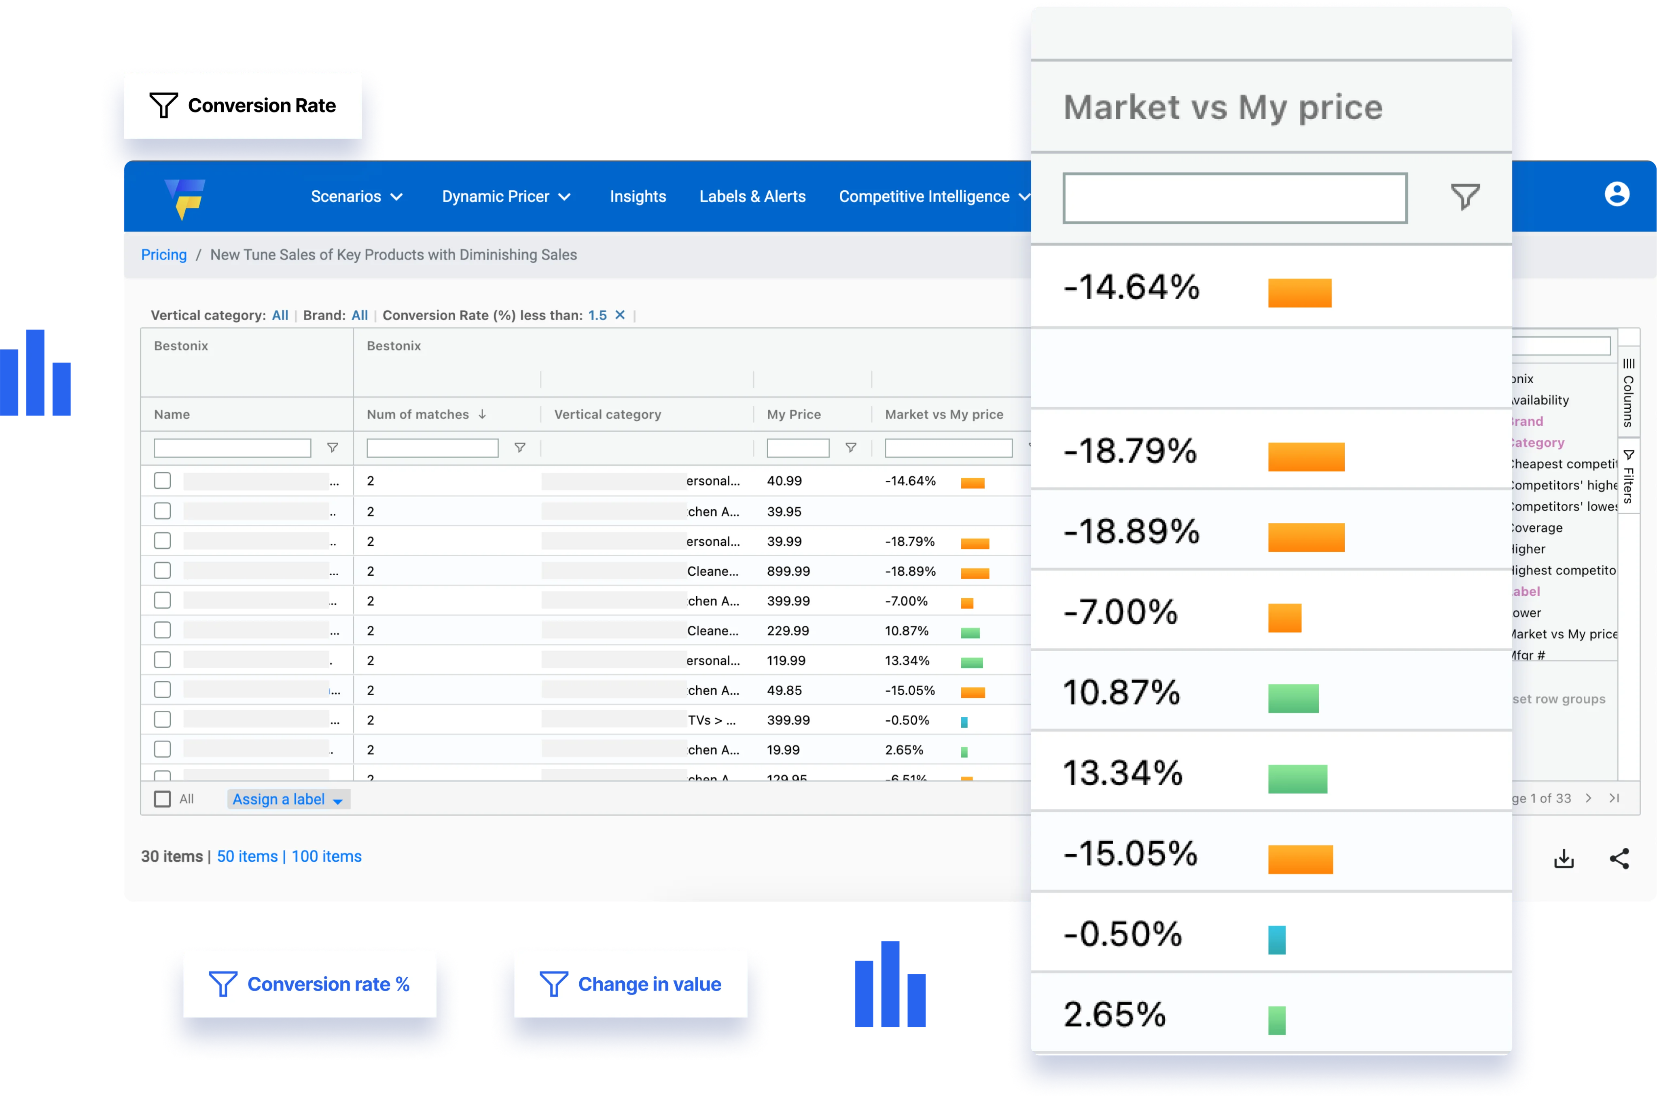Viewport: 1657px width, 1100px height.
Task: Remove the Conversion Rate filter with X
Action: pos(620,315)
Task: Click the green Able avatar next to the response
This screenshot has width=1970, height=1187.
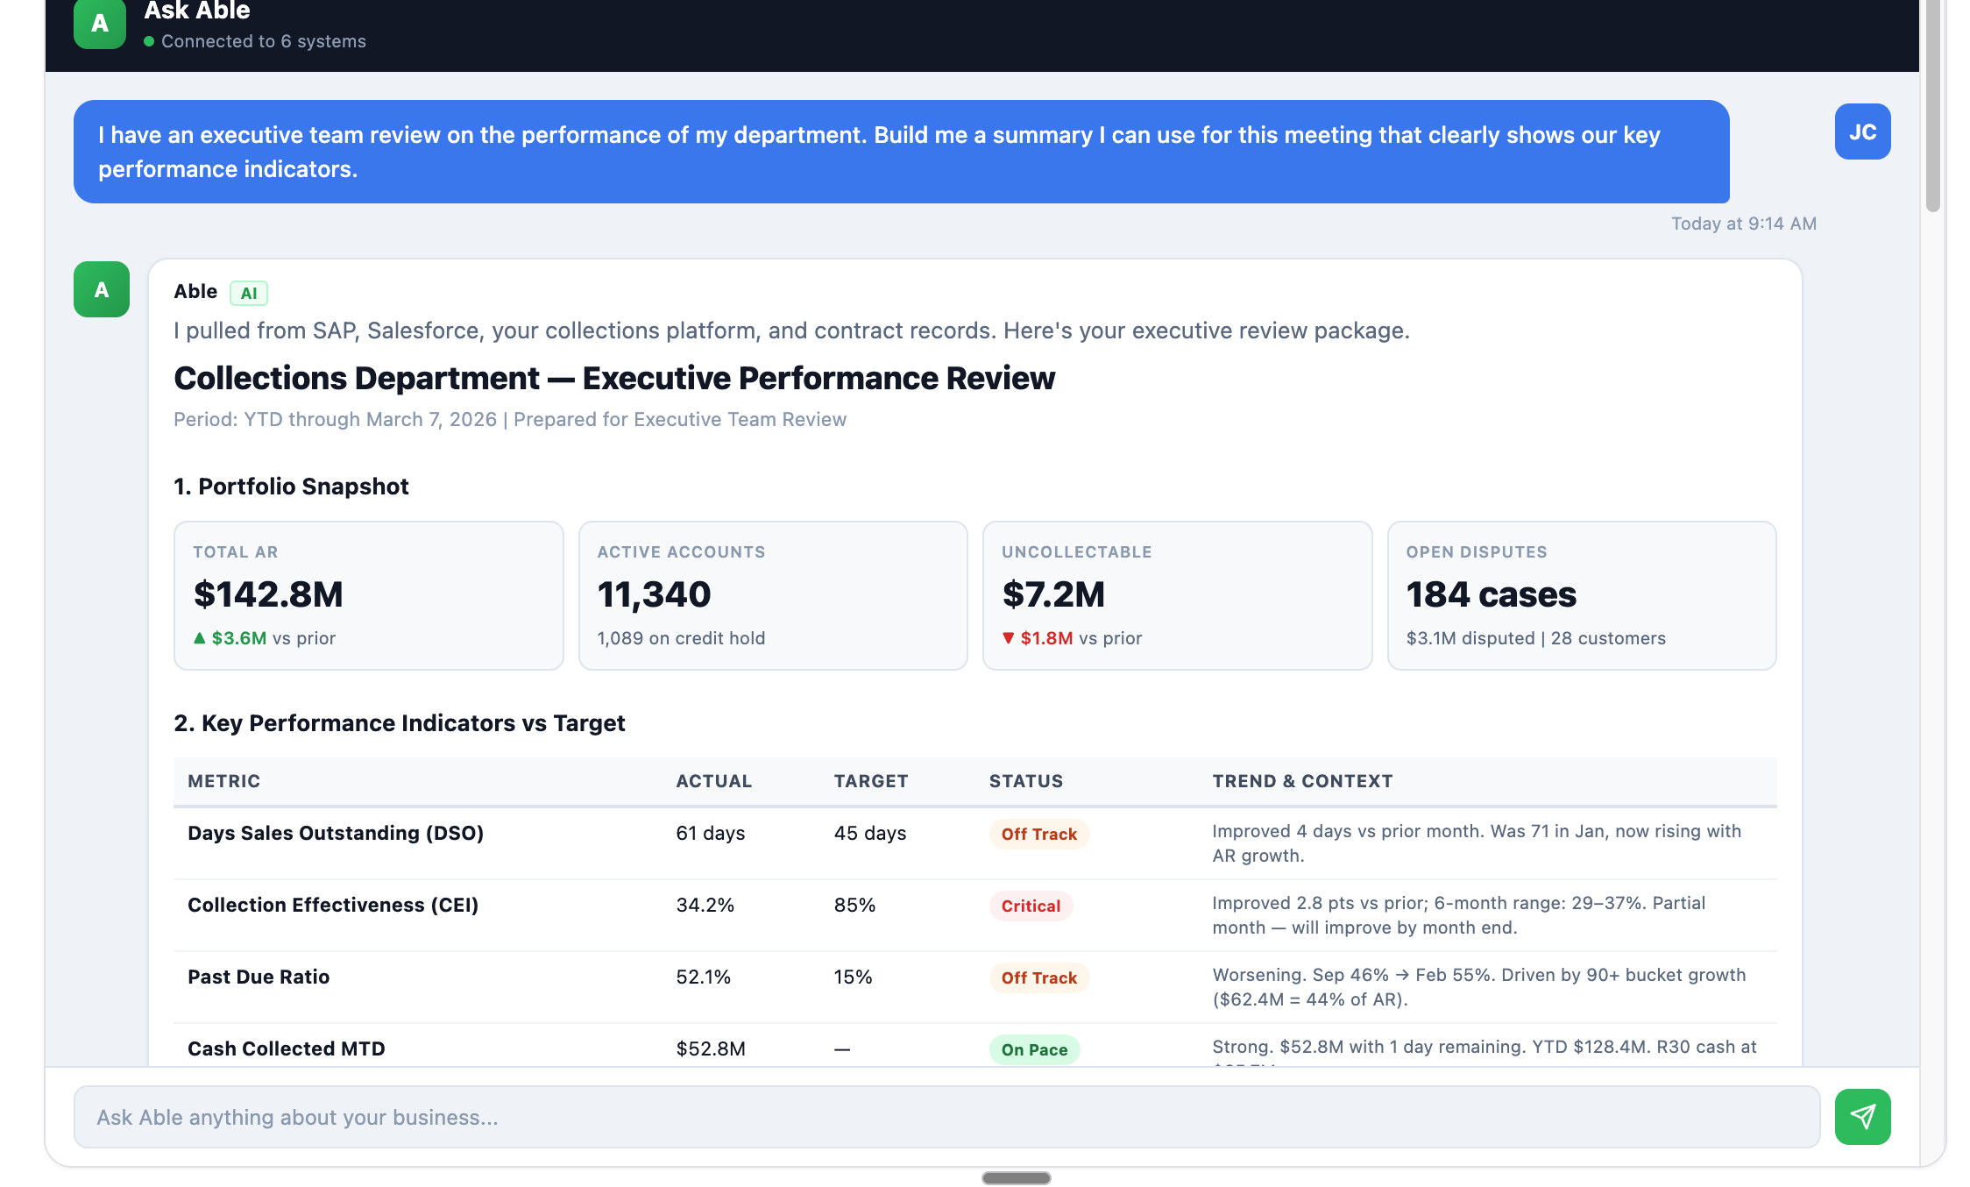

▶ **TASK REQUIREMENTS**
Repeat word for word, leaving out the pictures, each line of the records from the line that holds "Task: Click the" through the final one.

▶ **RESPONSE BOX**
Task: Click the green Able avatar next to the response
This screenshot has width=1970, height=1187.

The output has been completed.